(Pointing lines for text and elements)
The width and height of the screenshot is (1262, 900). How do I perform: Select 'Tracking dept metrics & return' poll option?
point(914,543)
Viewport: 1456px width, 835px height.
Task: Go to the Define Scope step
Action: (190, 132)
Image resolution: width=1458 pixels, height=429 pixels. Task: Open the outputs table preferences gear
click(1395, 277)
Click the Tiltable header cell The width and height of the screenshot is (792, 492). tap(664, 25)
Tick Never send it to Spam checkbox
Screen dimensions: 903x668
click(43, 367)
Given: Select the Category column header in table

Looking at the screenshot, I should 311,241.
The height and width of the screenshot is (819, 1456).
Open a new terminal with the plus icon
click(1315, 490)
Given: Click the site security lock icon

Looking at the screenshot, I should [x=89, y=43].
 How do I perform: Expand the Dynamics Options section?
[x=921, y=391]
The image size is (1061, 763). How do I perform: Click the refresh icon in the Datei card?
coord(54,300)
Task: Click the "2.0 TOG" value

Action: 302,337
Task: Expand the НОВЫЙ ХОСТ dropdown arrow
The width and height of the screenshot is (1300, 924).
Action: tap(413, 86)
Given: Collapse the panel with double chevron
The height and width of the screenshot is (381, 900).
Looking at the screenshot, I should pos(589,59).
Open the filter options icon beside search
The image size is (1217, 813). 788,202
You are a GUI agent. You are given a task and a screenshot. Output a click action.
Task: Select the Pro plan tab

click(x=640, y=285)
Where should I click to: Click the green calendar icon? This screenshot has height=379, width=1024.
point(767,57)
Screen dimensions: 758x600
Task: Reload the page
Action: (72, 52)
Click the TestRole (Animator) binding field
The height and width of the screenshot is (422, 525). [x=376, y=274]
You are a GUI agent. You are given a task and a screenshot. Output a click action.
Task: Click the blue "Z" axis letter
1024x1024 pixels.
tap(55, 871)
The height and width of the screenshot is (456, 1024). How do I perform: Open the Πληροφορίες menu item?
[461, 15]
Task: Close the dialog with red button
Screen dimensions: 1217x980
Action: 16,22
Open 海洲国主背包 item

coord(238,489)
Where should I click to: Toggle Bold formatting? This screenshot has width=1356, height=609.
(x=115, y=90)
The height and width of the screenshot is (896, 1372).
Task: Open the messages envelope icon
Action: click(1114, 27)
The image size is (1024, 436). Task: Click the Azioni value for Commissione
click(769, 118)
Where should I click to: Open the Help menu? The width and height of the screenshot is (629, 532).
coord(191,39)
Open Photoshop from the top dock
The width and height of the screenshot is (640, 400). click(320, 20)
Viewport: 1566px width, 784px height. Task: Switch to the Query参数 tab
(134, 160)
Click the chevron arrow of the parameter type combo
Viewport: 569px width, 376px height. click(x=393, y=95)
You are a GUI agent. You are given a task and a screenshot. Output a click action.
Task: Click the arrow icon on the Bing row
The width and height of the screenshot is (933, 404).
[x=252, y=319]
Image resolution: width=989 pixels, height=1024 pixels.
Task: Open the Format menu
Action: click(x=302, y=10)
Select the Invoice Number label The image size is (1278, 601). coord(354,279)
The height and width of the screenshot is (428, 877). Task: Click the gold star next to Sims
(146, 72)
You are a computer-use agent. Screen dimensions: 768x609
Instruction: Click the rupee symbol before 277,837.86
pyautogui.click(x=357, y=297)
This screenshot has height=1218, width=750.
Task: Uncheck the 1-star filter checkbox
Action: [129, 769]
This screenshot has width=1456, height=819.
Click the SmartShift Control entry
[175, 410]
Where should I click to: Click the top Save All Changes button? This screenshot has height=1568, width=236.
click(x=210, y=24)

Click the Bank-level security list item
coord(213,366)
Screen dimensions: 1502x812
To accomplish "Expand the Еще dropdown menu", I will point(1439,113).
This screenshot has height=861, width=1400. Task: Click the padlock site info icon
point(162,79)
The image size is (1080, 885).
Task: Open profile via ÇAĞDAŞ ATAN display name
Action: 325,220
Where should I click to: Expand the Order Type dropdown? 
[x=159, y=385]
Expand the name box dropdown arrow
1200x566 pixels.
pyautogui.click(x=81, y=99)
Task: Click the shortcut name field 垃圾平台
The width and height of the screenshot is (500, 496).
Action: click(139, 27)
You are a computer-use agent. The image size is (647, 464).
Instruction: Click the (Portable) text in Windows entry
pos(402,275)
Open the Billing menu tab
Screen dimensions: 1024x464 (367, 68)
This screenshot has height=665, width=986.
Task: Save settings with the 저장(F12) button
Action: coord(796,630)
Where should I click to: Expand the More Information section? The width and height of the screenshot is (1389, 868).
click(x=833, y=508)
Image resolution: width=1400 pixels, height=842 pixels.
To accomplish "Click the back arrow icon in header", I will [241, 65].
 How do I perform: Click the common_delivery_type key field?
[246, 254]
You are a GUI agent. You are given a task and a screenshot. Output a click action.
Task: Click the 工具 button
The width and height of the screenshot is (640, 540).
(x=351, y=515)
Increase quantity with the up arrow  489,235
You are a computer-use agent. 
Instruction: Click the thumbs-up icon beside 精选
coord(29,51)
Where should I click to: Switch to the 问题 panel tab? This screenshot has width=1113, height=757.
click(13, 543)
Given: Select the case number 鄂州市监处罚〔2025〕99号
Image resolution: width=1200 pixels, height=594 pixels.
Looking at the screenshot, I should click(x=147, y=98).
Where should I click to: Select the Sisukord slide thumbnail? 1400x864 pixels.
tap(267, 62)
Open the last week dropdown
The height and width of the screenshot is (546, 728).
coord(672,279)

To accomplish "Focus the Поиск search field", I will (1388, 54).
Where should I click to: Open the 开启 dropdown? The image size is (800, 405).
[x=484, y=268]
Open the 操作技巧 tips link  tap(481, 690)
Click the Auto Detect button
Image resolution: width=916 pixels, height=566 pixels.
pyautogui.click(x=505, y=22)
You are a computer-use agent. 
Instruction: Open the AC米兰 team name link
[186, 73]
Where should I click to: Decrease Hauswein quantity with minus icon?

EXERCISE OBJECTIVE> Rewrite all of the lines above with "GUI agent" replaced by "interface agent", leaving everything else unchanged.

THE RESULT>
The width and height of the screenshot is (1262, 900). How do I perform: Select 'Tracking dept metrics & return' poll option?
point(914,543)
Viewport: 1456px width, 835px height.
Task: Go to the Define Scope step
Action: (190, 132)
Image resolution: width=1458 pixels, height=429 pixels. Task: Open the outputs table preferences gear
click(1395, 277)
Click the Tiltable header cell The width and height of the screenshot is (792, 492). tap(664, 25)
Tick Never send it to Spam checkbox
Screen dimensions: 903x668
click(43, 367)
Given: Select the Category column header in table

Looking at the screenshot, I should 311,241.
The height and width of the screenshot is (819, 1456).
Open a new terminal with the plus icon
click(1315, 490)
Given: Click the site security lock icon

Looking at the screenshot, I should [x=89, y=43].
 How do I perform: Expand the Dynamics Options section?
[x=921, y=391]
The image size is (1061, 763). How do I perform: Click the refresh icon in the Datei card?
coord(54,300)
Task: Click the "2.0 TOG" value

Action: 302,337
Task: Expand the НОВЫЙ ХОСТ dropdown arrow
The width and height of the screenshot is (1300, 924).
Action: tap(413, 86)
Given: Collapse the panel with double chevron
The height and width of the screenshot is (381, 900).
Looking at the screenshot, I should pos(589,59).
Open the filter options icon beside search
The image size is (1217, 813). 788,202
You are a interface agent. You are given a task and a screenshot. Output a click action.
Task: Select the Pro plan tab

click(x=640, y=285)
Where should I click to: Click the green calendar icon? This screenshot has height=379, width=1024.
point(767,57)
Screen dimensions: 758x600
Task: Reload the page
Action: (72, 52)
Click the TestRole (Animator) binding field
The height and width of the screenshot is (422, 525). [x=376, y=274]
You are a interface agent. You are given a task and a screenshot. Output a click action.
Task: Click the blue "Z" axis letter
1024x1024 pixels.
tap(55, 871)
The height and width of the screenshot is (456, 1024). How do I perform: Open the Πληροφορίες menu item?
[461, 15]
Task: Close the dialog with red button
Screen dimensions: 1217x980
Action: 16,22
Open 海洲国主背包 item

coord(238,489)
Where should I click to: Toggle Bold formatting? This screenshot has width=1356, height=609.
(x=115, y=90)
The height and width of the screenshot is (896, 1372).
Task: Open the messages envelope icon
Action: click(1114, 27)
The image size is (1024, 436). Task: Click the Azioni value for Commissione
click(769, 118)
Where should I click to: Open the Help menu? The width and height of the screenshot is (629, 532).
coord(191,39)
Open Photoshop from the top dock
The width and height of the screenshot is (640, 400). click(320, 20)
Viewport: 1566px width, 784px height. Task: Switch to the Query参数 tab
(134, 160)
Click the chevron arrow of the parameter type combo
Viewport: 569px width, 376px height. click(x=393, y=95)
You are a interface agent. You are given a task and a screenshot. Output a click action.
Task: Click the arrow icon on the Bing row
The width and height of the screenshot is (933, 404).
[x=252, y=319]
Image resolution: width=989 pixels, height=1024 pixels.
Task: Open the Format menu
Action: click(x=302, y=10)
Select the Invoice Number label The image size is (1278, 601). coord(354,279)
The height and width of the screenshot is (428, 877). Task: Click the gold star next to Sims
(146, 72)
You are a computer-use agent. Screen dimensions: 768x609
Instruction: Click the rupee symbol before 277,837.86
pyautogui.click(x=357, y=297)
This screenshot has height=1218, width=750.
Task: Uncheck the 1-star filter checkbox
Action: [129, 769]
This screenshot has width=1456, height=819.
Click the SmartShift Control entry
[175, 410]
Where should I click to: Click the top Save All Changes button? This screenshot has height=1568, width=236.
click(x=210, y=24)

Click the Bank-level security list item
coord(213,366)
Screen dimensions: 1502x812
To accomplish "Expand the Еще dropdown menu", I will point(1439,113).
This screenshot has height=861, width=1400. Task: Click the padlock site info icon
point(162,79)
The image size is (1080, 885).
Task: Open profile via ÇAĞDAŞ ATAN display name
Action: 325,220
Where should I click to: Expand the Order Type dropdown? 
[x=159, y=385]
Expand the name box dropdown arrow
1200x566 pixels.
pyautogui.click(x=81, y=99)
Task: Click the shortcut name field 垃圾平台
The width and height of the screenshot is (500, 496).
Action: click(139, 27)
You are a computer-use agent. The image size is (647, 464).
Instruction: Click the (Portable) text in Windows entry
pos(402,275)
Open the Billing menu tab
Screen dimensions: 1024x464 (367, 68)
This screenshot has height=665, width=986.
Task: Save settings with the 저장(F12) button
Action: coord(796,630)
Where should I click to: Expand the More Information section? The width and height of the screenshot is (1389, 868).
click(x=833, y=508)
Image resolution: width=1400 pixels, height=842 pixels.
To accomplish "Click the back arrow icon in header", I will [241, 65].
 How do I perform: Click the common_delivery_type key field?
[246, 254]
You are a interface agent. You are given a task and a screenshot. Output a click action.
Task: Click the 工具 button
The width and height of the screenshot is (640, 540).
(x=351, y=515)
Increase quantity with the up arrow  489,235
You are a computer-use agent. 
Instruction: Click the thumbs-up icon beside 精选
coord(29,51)
Where should I click to: Switch to the 问题 panel tab? This screenshot has width=1113, height=757.
click(13, 543)
Given: Select the case number 鄂州市监处罚〔2025〕99号
Image resolution: width=1200 pixels, height=594 pixels.
Looking at the screenshot, I should click(x=147, y=98).
Where should I click to: Select the Sisukord slide thumbnail? 1400x864 pixels.
tap(267, 62)
Open the last week dropdown
The height and width of the screenshot is (546, 728).
coord(672,279)

To accomplish "Focus the Поиск search field", I will (1388, 54).
Where should I click to: Open the 开启 dropdown? The image size is (800, 405).
[x=484, y=268]
Open the 操作技巧 tips link  tap(481, 690)
Click the Auto Detect button
Image resolution: width=916 pixels, height=566 pixels.
pyautogui.click(x=505, y=22)
You are a computer-use agent. 
Instruction: Open the AC米兰 team name link
[186, 73]
Where should I click to: Decrease Hauswein quantity with minus icon?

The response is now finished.